Patlon requested, as a remedy, that the Tribunal recommend that PWGSC terminate the contract and conduct a competitive solicitation in accordance with the applicable trade agreements. In the alternative, Patlon requested that the Tribunal recommend that PWGSC purchase the same number of equivalent protective suits from Patlon. In the further alternative, Patlon requested that the Tribunal recommend that PWGSC compensate it in an amount equal to the profit that it would have made if it had been awarded the contract. Finally, Patlon requested the award of its costs for preparing and proceeding with the complaint.
With respect to the appropriate remedy, the Tribunal, as guided by subsection 30.15(3) of the CITT Act, has considered all the circumstances relevant to the procurement. The Tribunal is of the view that the deficiency in the procurement process is serious enough to warrant a remedy. It is also of the view that Patlon and the integrity of the competitive procurement system were prejudiced by the actions of PWGSC and DND. However, the Tribunal has not seen any evidence that would indicate that PWGSC was not acting in good faith.
Given the timing and the nature of the contract and given the evidence before it, the Tribunal is of the opinion that delivery of the goods has already been made, or is well underway, such that the termination of the contract and re-solicitation of goods would be redundant. With regard to Patlon's request that the Tribunal recommend that PWGSC purchase the same number of equivalent protective suits from Patlon, the Tribunal is of the view that it would not be appropriate to force DND to obtain more protective suits than legitimately needed. However, the Tribunal will recommend that Patlon be compensated for lost profits.
Finally, the Tribunal awards Patlon its reasonable costs incurred in preparing and proceeding with the complaint.
Pursuant to subsection 30.14(2) of the CITT Act, the Tribunal determines that the complaint is valid.
Pursuant to subsections 30.15(2) and (3) of the CITT Act, the Tribunal recommends, as a remedy, that Patlon be compensated for the profit that it would have reasonably made if it had been awarded a contract for 1,000 protective suits.
Pursuant to subsection 30.16(1) of the CITT Act, the Tribunal awards Patlon its reasonable costs incurred in preparing and proceeding with the complaint.
1 . R.S.C. 1985 (4th Supp.), c. 47 [CITT Act].

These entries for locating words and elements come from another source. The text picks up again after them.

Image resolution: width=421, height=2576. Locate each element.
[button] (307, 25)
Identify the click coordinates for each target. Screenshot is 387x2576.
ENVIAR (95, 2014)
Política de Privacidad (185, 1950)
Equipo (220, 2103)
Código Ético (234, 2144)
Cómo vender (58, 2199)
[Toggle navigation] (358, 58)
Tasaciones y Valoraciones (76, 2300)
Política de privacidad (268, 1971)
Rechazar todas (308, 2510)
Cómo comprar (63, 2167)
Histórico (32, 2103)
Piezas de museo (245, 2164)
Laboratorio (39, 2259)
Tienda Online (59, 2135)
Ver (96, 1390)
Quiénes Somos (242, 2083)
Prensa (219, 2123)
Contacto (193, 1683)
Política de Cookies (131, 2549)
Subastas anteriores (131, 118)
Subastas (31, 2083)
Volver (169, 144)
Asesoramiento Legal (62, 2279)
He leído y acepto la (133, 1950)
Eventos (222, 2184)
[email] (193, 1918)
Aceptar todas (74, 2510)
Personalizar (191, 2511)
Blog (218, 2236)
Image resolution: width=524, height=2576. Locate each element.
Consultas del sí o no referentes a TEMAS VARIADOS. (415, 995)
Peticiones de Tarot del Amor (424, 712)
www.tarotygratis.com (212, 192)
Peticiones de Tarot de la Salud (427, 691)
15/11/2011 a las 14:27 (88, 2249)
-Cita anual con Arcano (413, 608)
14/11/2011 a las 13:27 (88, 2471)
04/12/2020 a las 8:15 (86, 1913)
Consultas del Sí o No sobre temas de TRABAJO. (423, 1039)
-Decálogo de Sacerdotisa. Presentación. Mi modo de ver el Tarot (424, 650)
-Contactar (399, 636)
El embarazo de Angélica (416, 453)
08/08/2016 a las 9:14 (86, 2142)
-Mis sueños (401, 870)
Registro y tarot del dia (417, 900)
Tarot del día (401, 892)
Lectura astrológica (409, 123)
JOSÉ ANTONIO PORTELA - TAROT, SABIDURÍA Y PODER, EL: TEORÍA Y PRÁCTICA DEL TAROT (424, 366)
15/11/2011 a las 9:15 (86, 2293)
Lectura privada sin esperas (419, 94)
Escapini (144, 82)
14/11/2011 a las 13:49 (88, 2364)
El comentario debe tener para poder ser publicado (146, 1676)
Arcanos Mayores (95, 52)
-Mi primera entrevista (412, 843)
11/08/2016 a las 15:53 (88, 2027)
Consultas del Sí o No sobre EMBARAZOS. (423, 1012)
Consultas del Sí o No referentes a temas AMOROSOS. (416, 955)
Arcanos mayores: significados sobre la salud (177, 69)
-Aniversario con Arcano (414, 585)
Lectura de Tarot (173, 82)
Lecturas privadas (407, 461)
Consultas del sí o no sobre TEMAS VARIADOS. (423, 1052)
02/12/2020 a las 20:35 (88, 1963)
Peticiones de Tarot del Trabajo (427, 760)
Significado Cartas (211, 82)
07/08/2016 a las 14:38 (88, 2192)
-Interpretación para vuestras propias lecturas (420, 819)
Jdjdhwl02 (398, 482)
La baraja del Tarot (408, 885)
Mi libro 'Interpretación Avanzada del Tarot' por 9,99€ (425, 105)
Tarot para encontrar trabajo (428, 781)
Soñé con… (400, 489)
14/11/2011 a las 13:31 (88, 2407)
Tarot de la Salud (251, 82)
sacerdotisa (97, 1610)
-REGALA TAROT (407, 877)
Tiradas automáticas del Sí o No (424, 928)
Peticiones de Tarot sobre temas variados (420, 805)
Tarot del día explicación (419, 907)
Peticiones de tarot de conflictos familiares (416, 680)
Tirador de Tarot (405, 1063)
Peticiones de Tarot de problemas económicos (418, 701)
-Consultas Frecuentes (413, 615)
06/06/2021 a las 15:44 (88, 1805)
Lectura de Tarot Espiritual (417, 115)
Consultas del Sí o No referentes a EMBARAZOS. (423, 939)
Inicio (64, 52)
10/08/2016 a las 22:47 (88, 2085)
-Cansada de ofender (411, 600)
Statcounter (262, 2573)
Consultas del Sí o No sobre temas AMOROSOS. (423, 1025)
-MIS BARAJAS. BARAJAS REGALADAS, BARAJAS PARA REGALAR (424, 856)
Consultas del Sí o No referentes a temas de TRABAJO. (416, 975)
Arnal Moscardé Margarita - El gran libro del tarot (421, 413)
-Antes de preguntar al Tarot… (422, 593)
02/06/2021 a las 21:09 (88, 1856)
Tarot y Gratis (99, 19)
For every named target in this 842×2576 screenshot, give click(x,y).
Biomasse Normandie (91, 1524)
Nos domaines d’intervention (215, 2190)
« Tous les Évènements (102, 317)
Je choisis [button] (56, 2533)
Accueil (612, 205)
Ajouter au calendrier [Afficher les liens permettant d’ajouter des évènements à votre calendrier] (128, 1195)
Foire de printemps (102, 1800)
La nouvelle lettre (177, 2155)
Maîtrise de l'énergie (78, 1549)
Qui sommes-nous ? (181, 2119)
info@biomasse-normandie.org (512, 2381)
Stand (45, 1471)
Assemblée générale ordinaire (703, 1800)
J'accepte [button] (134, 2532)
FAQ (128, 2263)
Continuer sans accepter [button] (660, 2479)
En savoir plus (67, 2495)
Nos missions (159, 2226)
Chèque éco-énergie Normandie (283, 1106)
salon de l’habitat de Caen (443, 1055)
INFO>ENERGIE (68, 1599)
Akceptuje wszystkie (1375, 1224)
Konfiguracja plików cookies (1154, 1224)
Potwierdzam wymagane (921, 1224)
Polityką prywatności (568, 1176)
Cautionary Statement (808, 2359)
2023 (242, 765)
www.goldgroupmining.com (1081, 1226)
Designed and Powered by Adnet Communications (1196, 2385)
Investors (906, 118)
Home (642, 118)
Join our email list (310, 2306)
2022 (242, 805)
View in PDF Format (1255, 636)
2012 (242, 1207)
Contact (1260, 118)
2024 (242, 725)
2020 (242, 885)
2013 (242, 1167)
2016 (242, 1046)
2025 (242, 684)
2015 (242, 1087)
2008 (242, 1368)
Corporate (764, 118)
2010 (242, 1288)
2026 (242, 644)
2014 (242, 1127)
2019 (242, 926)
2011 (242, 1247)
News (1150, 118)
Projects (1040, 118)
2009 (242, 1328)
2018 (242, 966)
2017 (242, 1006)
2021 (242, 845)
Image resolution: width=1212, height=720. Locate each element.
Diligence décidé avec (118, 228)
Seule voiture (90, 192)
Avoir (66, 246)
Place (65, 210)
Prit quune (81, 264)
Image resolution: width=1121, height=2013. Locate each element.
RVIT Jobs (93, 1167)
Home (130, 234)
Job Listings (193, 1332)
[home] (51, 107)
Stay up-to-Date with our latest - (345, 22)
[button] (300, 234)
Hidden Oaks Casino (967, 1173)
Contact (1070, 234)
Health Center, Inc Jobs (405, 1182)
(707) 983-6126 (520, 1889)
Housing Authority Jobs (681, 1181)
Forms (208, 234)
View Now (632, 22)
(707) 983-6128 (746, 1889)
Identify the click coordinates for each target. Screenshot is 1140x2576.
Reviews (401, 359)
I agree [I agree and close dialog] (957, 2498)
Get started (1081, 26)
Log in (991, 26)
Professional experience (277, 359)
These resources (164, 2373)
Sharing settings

2 . S.O.R./93-602 [Regulations].
3 . S.O.R./91-499.
4 . These are protective suits manufactured in the United States by Tex-Shield, a U.S. division of Blucher GmbH. NBC holds the exclusive rights for sales of SARATOGATM Hammer Suits in Canada. See GIR at 4, para. 2.
5 . 18 July 1994, C. Gaz. 1995.I.1323, online: Internal Trade Secretariat <http://www.intrasec.mb.ca/eng/it.htm> [AIT].
6 . Re Complaint Filed by FLIR Systems Ltd. (25 July 2002), PR-2001-077 (CITT) at 14.
7 . Patlon's comments on the GIR, para. 17.
8 . (2 May 2003), A-505-02 (F.C.A.).
9 . Re Complaint Filed by Array Systems Computing Inc. (16 April 1996), PR-95-023 (CITT) at 8; Re Complaint Filed by Sybase Canada Ltd. (30 July 1997), PR-96-037 (CITT) at 11.
10 . Re Complaint Filed by Sybase Canada Ltd. (30 July 1997), PR-96-037 (CITT) at 11; Re Complaint Filed by Polaris Inflatable Boats (Canada) Ltd. (8 March 1999), PR-98-033 (CITT) at 6.
11 . GIR at 6, para. 17.
12 . GIR (confidential), Exhibit 1.
13 . Re Complaint Filed by Wescam Inc. (19 April 1999), PR-98-039 (CITT) [Wescam] at 8.
14 . Patlon's comments on the GIR, Exhibit 2.
15 . PWGSC's comments in a letter dated June 25, 2003, at 2.